Extracted records:

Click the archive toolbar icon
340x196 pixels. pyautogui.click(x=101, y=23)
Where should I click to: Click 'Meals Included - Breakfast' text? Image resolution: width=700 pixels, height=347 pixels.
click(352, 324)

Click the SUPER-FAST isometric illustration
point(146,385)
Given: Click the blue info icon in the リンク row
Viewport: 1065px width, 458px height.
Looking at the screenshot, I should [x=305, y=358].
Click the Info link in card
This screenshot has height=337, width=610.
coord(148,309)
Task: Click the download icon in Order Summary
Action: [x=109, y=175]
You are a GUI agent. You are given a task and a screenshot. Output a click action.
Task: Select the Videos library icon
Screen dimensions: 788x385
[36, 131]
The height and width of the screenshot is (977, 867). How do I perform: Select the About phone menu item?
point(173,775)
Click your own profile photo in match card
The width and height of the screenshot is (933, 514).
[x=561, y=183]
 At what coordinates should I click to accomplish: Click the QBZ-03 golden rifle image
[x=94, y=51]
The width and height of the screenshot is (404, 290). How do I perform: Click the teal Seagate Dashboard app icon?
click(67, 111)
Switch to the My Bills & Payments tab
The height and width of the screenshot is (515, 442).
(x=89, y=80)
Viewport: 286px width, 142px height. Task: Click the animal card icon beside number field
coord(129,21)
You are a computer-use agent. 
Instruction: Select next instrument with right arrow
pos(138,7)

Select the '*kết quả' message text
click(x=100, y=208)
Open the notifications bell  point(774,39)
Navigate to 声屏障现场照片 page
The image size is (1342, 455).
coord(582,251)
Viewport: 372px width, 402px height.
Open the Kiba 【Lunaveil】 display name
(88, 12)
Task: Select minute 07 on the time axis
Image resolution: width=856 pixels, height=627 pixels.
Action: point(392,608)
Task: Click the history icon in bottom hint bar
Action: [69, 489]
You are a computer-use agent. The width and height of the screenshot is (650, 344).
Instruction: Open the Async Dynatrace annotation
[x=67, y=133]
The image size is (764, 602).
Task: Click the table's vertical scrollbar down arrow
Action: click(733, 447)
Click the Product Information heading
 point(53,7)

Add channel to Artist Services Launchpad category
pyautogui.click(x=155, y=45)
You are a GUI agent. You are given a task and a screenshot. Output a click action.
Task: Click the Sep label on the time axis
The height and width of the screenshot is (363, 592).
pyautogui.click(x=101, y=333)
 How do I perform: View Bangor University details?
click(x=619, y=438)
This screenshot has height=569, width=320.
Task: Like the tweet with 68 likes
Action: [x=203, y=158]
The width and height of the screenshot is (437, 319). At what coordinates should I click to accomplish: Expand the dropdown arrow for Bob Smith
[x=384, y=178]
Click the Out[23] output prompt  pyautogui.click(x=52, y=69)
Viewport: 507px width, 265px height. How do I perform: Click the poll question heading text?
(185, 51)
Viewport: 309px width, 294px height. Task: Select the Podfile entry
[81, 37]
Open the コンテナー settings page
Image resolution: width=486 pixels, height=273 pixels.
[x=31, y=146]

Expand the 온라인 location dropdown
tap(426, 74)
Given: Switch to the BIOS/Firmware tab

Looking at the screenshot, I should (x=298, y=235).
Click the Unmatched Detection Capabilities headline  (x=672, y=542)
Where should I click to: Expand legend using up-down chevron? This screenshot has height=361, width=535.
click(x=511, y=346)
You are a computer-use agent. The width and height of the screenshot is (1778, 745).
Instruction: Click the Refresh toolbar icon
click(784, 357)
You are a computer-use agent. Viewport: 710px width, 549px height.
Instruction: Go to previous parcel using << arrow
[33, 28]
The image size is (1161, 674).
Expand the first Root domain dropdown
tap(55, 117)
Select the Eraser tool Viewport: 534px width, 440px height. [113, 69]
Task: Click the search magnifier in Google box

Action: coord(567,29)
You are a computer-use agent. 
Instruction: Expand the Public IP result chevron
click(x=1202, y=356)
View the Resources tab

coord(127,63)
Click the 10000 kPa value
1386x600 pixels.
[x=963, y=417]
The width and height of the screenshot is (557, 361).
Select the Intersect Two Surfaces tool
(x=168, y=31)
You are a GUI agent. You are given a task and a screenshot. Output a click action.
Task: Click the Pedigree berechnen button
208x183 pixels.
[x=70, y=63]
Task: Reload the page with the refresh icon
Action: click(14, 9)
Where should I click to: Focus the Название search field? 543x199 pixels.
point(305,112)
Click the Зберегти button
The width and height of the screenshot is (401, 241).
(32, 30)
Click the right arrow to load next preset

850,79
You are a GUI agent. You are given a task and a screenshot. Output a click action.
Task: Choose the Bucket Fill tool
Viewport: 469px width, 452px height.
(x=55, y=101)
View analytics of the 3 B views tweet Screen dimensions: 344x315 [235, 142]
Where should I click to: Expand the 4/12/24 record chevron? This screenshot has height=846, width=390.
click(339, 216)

--- ACTIVITY ---
Compute the number of lines in the entries above that hold the word "time"; the answer must contain nothing else.

--- WRITTEN ANSWER ---
2